START SELECTED EXCERPT

Monday, November 18, 2024

Make Crime Illegal Again

While less prominent than the red sweep of the nation’s electoral map and the triumph of President Donald Trump, another telling development following the 2024 elections was the number of Californians in ultra-progressive strongholds who showed that they had had enough, finally, of the far left’s worse-than-useless criminal justice agenda and the havoc it wreaks on public safety. 

In Oakland, California, for example, crime has surged since the COVID-19 pandemic. “Oakland’s overall 2023 crime rate was higher than at any time in the past two decades, … up 65 percent since 2020;” the 2023 violent crime rate was up 33 percent since 2020, and the 2023 property crime rate increased by 74 percent since 2020. Unhappy residents reacted with separate recall petitions to get rid of Oakland’s mayor and the Alameda County District Attorney, Pamela Price, whose district includes Oakland.    

The crime spike was a major motivator in the movement to recall Oakland Mayor Sheng Thao, described on the city’s website as “one of the Bay Area’s strongest and most effective progressive leaders.” Proponents of the recall claimed that Thao had created a “public safety crisis” by “systematically dismantling the Oakland Police Department, leading to the city’s reputation as one of the most dangerous in America,” “unjust terminat[ed]” police chief LeRonne Armstrong, resulting “in a surge of serious and violent crimes,” admitted to missing the deadline to apply for millions of dollars in state grants to combat retail theft, and “failed to implement Oakland’s Encampment Management Policy, leading to open-air drug markets and chop shops, making Oakland a national leader in stolen cars.”

The same resentment likely fueled the recall of District Attorney Pamela Price, just two years into her term. Shortly after taking office in 2023, Price had implemented new sentencing and case disposition guidelines for prosecutors, pursuant to which the presumptive sentencing offer would be probation for all cases that were probation-eligible; otherwise, the sentencing offer would be the low term. Almost all felonies, including those that were serious or violent, would be probation-eligible. In short, “[b]arring ‘extraordinary circumstances’ and approval by District Attorney Pamela Price herself, the penalty for most crimes in Alameda County [would] be restricted to probation or the lowest-level prison term.”

Price’s recall, supported by the Alameda County Prosecutors’ Association and all the police unions in the county, was the first ever of a District Attorney to appear on the ballot in Alameda County, while Thao’s removal was historic, too, reportedly being the County’s first successful mayoral recall. The election results currently show overwhelming support, with almost 65% of the electorate sending the progressive duo the message, “You’re fired!”

Across the bay in San Francisco, Mayor London Breed was voted out of office, defeated by a challenger with no previous political experience but who pledged to “bring accountability back to public safety.” During Breed’s six years in office, San Francisco became a byword for urban decay, with homeless encampments, abandoned storefronts, open-air drug use, and rampant retail theft and other crimes. In a precursor of the electorate’s changing mood, two years ago a sizeable majority of voters approved the recall of the “poster child for the progressive prosecutors’ movement,” San Francisco District Attorney Chesa Boudin.

END SELECTED EXCERPT
START DATA

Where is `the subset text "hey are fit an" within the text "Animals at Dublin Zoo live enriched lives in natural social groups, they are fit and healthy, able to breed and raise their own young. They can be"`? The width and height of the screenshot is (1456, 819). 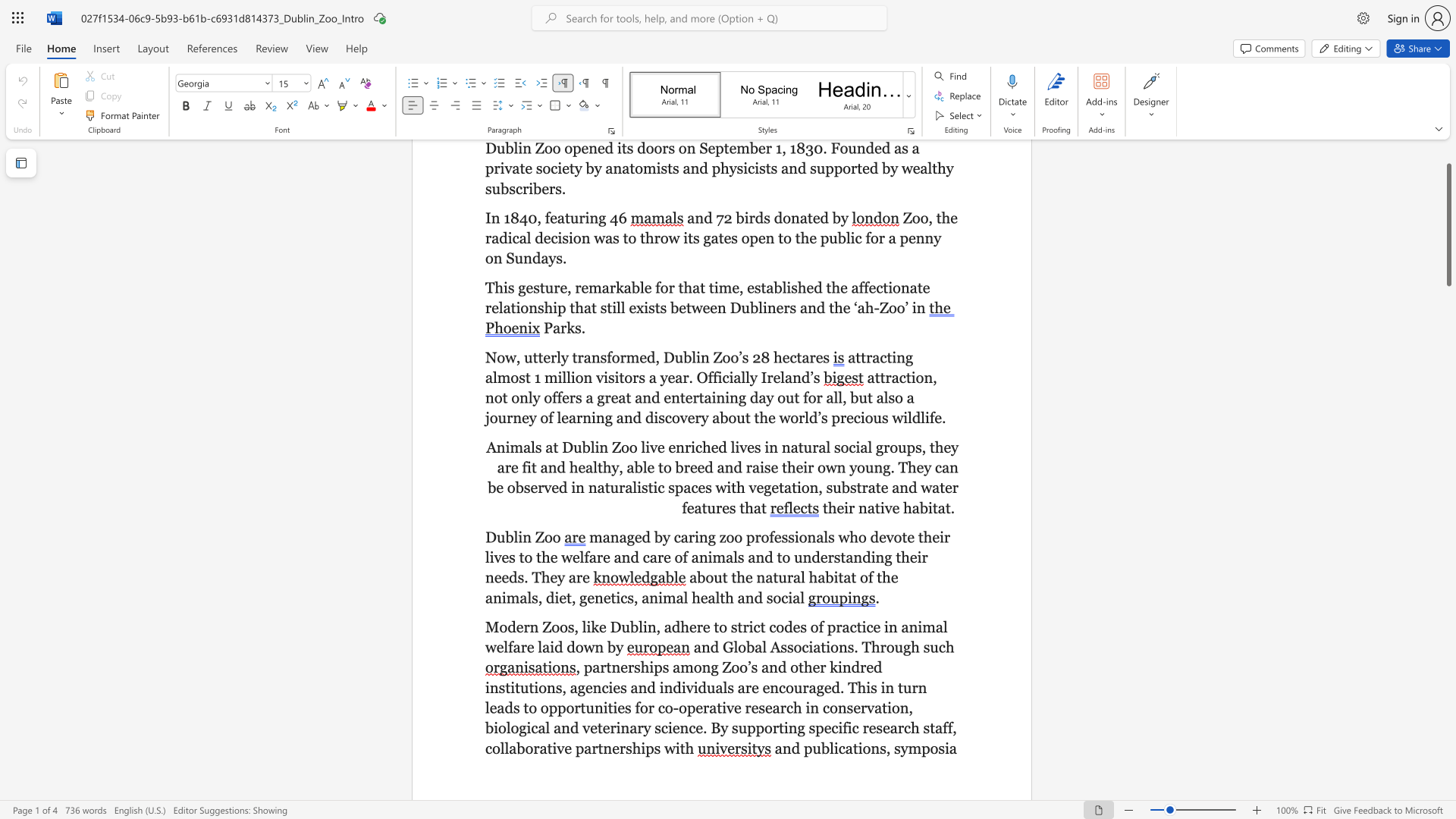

END DATA

▶ _PROBLEM STATEMENT_
Continue the article about California voters turning against progressive crime policies, starting after its last sentence. The listing is not needed for any of this.

▶ _REPLY_
Significantly, half of the new mayor-elect’s 13-point campaign plan focused on addressing crime in San Francisco – to “get serious about public safety” by increasing police staffing, improve 911 response times, “take action to stop smash and grabs, car break-ins, and retail theft,” “shut down open-air drug markets,” and “prevent crime from happening” through mental health and substance abuse treatment. “It is time to end the perception that lawlessness is an acceptable part of life in San Francisco,” he said, as “criminals must know that they will be caught and there will be consequences.” 

Elsewhere in the Golden State, another eminent progressive also failed to hang onto his job. Los Angeles County District Attorney George Gascón – “one of the most progressive in the nation” – lost his bid for re-election after withstanding two previous attempts to recall him.

Gascón had co-authored California’s controversial Proposition 47, a 2014 ballot measure that, among other things, reclassified certain property crimes from felonies to misdemeanors, triggering endemic shoplifting and organized theft crimes. As the L.A. County D.A., Gascón “barred prosecutors in his office from seeking the death penalty and various sentencing enhancements, stopped the prosecution of juveniles as adults and ended cash bail for misdemeanors and nonviolent felonies.” His successful challenger, Nathan Hochman, had campaigned on Gascón’s public safety failures and promised to end his soft-on-crime policies. “George Gascón has miserably failed to protect our residents, leading to a spiral of lawlessness … It’s time to stop playing politics with people’s lives. It’s time we had a DA who fights for victims—not criminals.” 

In a broader strike against the radical left’s criminal justice reforms, citizens across the state appalled by the explosion in property and drug crimes overwhelmingly supported the passage of Proposition 36. This ballot measure would undo, in part, Proposition 47’s changes by increasing penalties for criminals who repeatedly engage in theft, and adding new laws to address “smash and grab” thefts that result in significant losses and damage or that are committed by organized theft gangs. It would add fentanyl to the existing laws that prohibit the possession of hard drugs while armed with a loaded firearm, and allow judges to sentence drug dealers to state prison instead of county jail in some cases.

Although Proposition 36 was supported by the California District Attorneys Association, the California Chamber of Commerce, the California Republican Party, and major retailers like Target, Walmart, and Home Depot, it was opposed by the California Democratic Party and Governor Gavin Newsom. Regardless, the latest results show that millions of California’s voters supported the measure as well, with just a hair short of 70% ticking “yes” to Proposition 36 and the hope of safer communities.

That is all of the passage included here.